▶ **RECORD EXTRACTS**
[Start of section]

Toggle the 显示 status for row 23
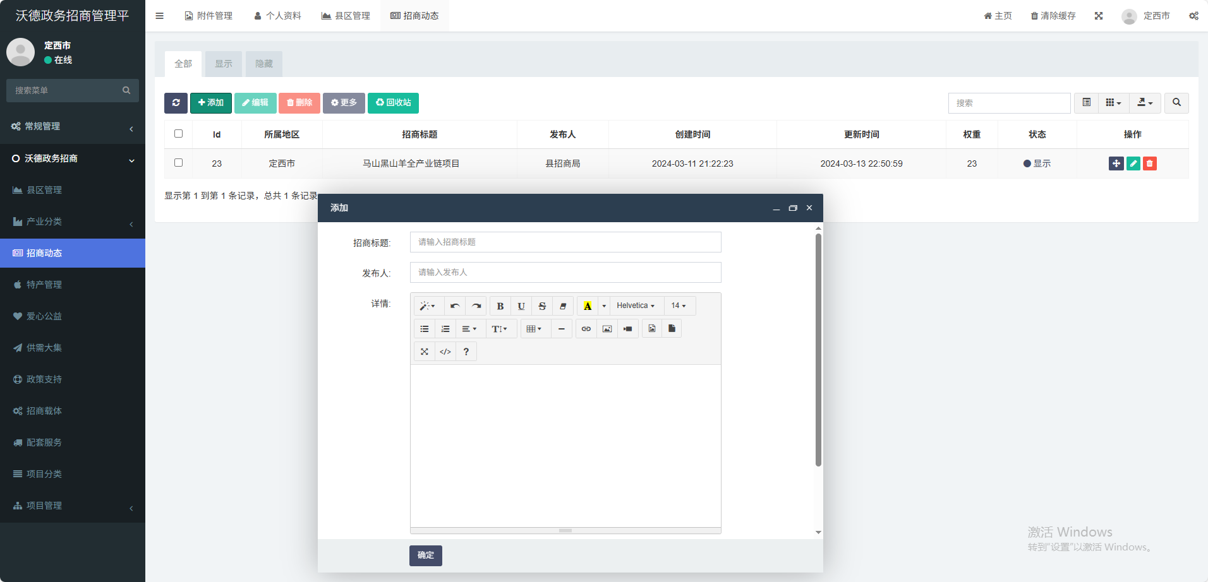 click(x=1037, y=163)
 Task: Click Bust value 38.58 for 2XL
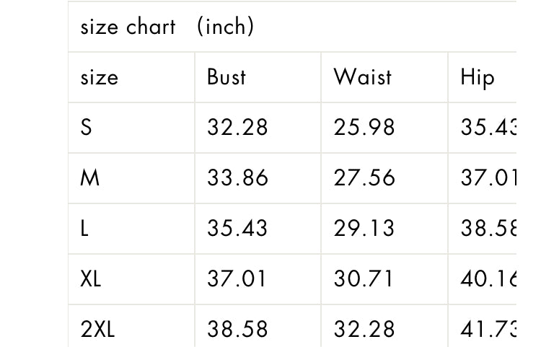237,329
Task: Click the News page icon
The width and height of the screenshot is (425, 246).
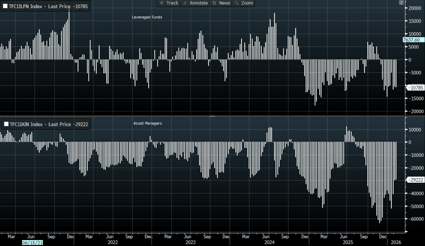Action: [x=214, y=3]
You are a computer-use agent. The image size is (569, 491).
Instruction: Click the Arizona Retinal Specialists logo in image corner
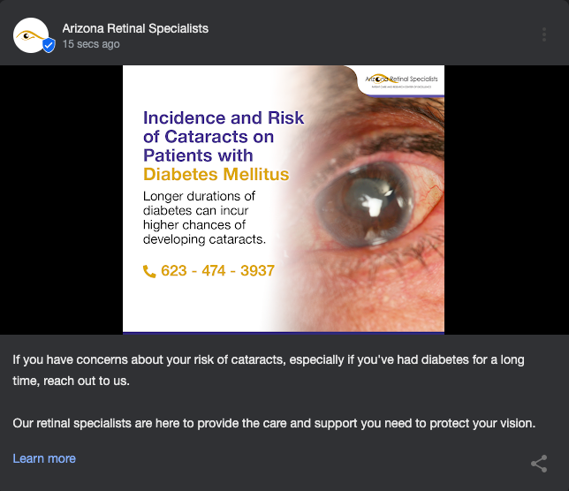(400, 80)
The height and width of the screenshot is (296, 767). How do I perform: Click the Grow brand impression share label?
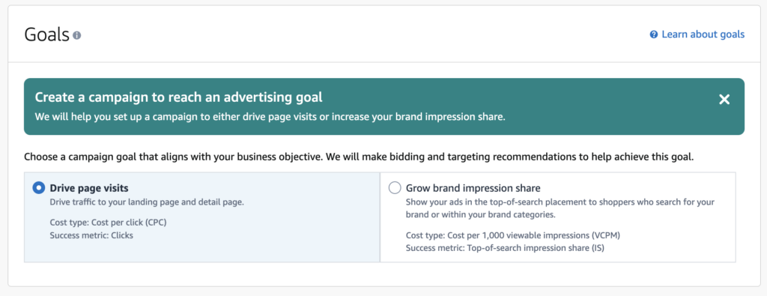(473, 188)
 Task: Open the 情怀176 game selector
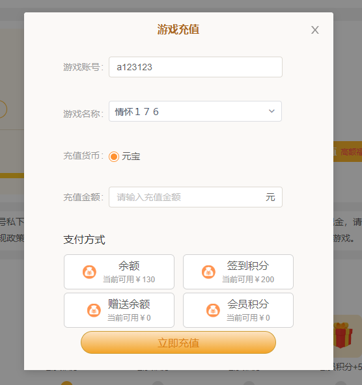coord(195,111)
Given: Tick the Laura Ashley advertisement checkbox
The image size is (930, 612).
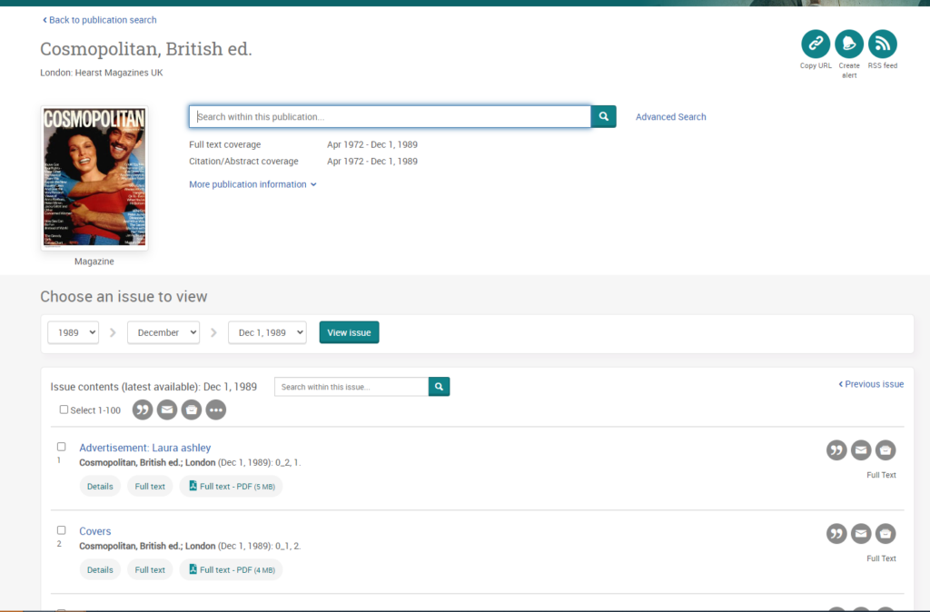Looking at the screenshot, I should pyautogui.click(x=62, y=447).
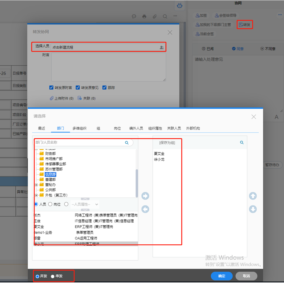Expand the 外包（第三方） tree node
The height and width of the screenshot is (283, 284).
(x=36, y=195)
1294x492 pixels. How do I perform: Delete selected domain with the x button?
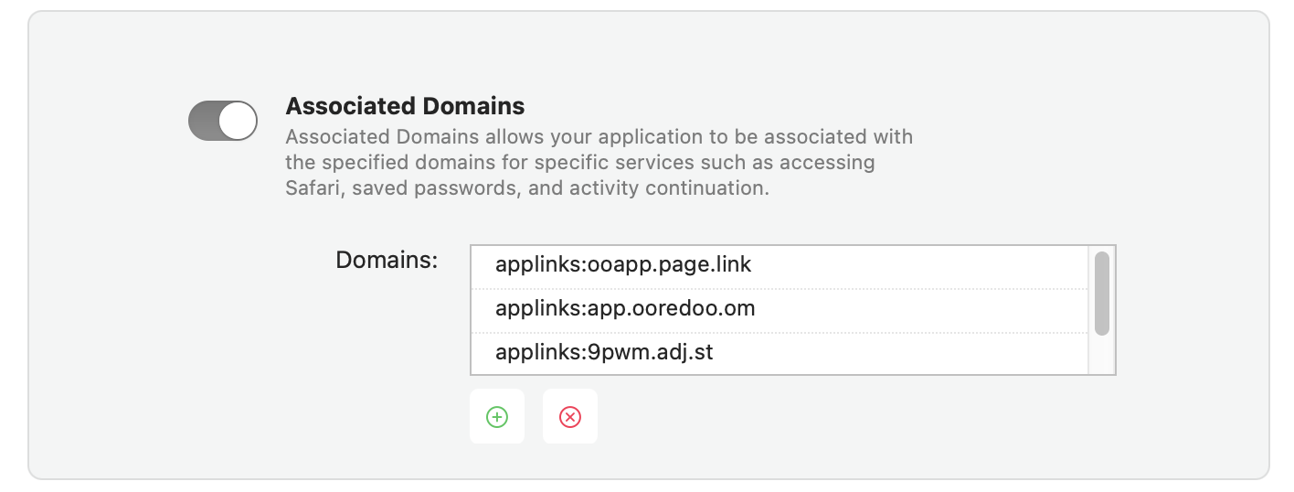coord(570,417)
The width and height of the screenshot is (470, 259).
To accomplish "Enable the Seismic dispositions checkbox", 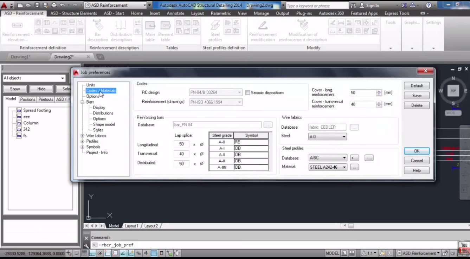I will pos(248,92).
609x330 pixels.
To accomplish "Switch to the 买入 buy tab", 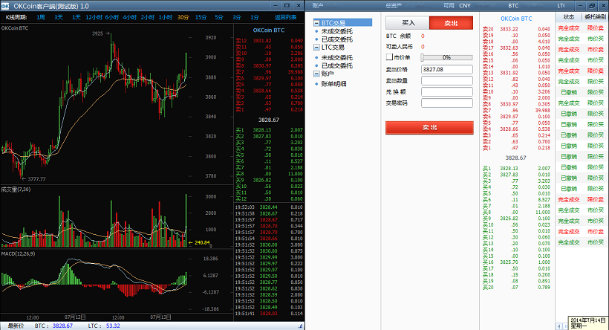I will (407, 23).
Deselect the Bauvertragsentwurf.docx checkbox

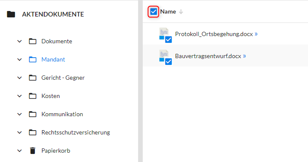pos(168,61)
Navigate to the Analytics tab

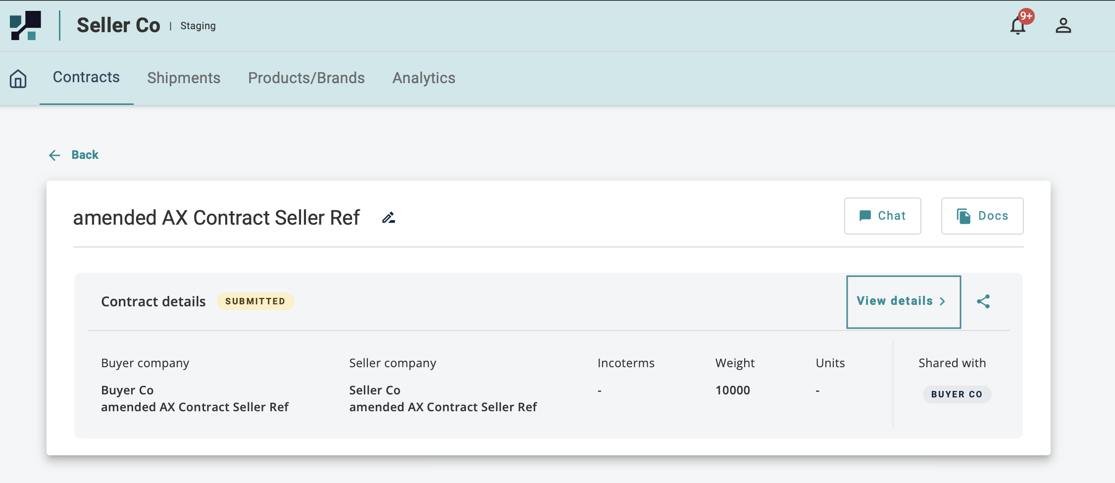click(424, 78)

[End of section]

▶ **EXERCISE**
Each line from the first line of the data above through the one containing "You are a computer-use" must be set down exactly; the pictures must not be.

▶ **YOUR SOLUTION**
Toggle the 显示 status for row 23
 click(x=1037, y=163)
 Task: Click Bust value 38.58 for 2XL
237,329
Task: Click the News page icon
The width and height of the screenshot is (425, 246).
Action: [x=214, y=3]
You are a computer-use agent. The image size is (569, 491).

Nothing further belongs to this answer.